Hoxhi was a teacher in the Greek seminary school in Qestorat which conducted all its lessons in Greek. In 1874, Hoxhi was responsible for writing one of the first plays performed in Albanian. The play was called A Wedding in Lunxhëria and it was performed in Gjirokastër.

He secretly started to teach his students at Qestorat written Albanian and later requested from the Ottoman governor of Ioannina permission to set up an Albanian school. For these activities Koto Hoxhi came into trouble with the Greek consulate of Ioannina and was excommunicated by the bishop of Gjirokastër of the Ecumenical Patriarchate of Constantinople. He was arrested and first imprisoned for this in the jail of Gjirokastër. Eventually he was transferred to the Yedikule prison in Istanbul where he died in 1895.

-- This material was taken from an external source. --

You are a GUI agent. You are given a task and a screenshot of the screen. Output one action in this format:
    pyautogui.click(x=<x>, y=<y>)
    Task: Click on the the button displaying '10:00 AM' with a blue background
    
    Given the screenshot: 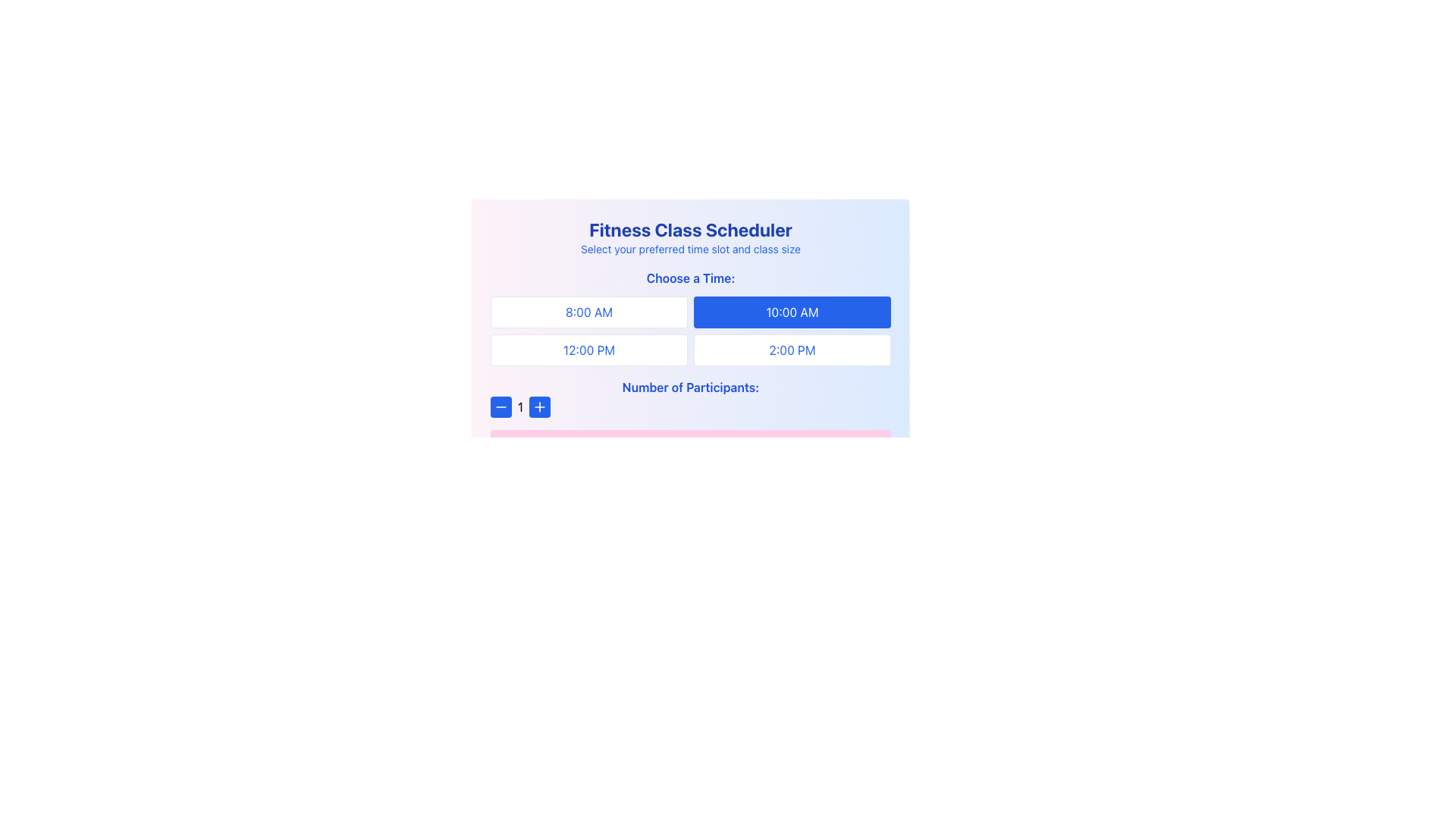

Whilst Hoxhi was a prisoner in Istanbul he was visited by Sevasti Qiriazi, one of the teachers of the First Albanian Language School of modern times, who persuaded a prison employee to smuggle her in disguised as a boy. The report came back that the former teacher was now a "bag of rags" on a stone slab that served as a bed. The "filthy hole" of a cell was deep within the prison and Hoxhi had lost most of his intellect, however he was grateful for the visit. He was clothed in rags and his hair and beard were long. He said that his body was broken but his soul was free, he hoped that Albania would be united and happy. Hoxhi said that the Sultan had told him that he could be released if he would give the names of the other people who were involved, but he had refused to cooperate. Hoxhi had been on the Central Committee for Defending Albanian Rights which supported the ideas of the League of Prizren. Other members included Pandeli Sotiri, Hasan Tahsini, Pashko Vasa, Jani Vreto, Sami Frashëri and Abdyl Frasheri.

==Legacy==
Two of his students, Pandeli Sotiri and Petro Nini Luarasi, would notably continue his work.

Urani Rumbo founded a primary school for girls in his name in Gjirokastër in 1920.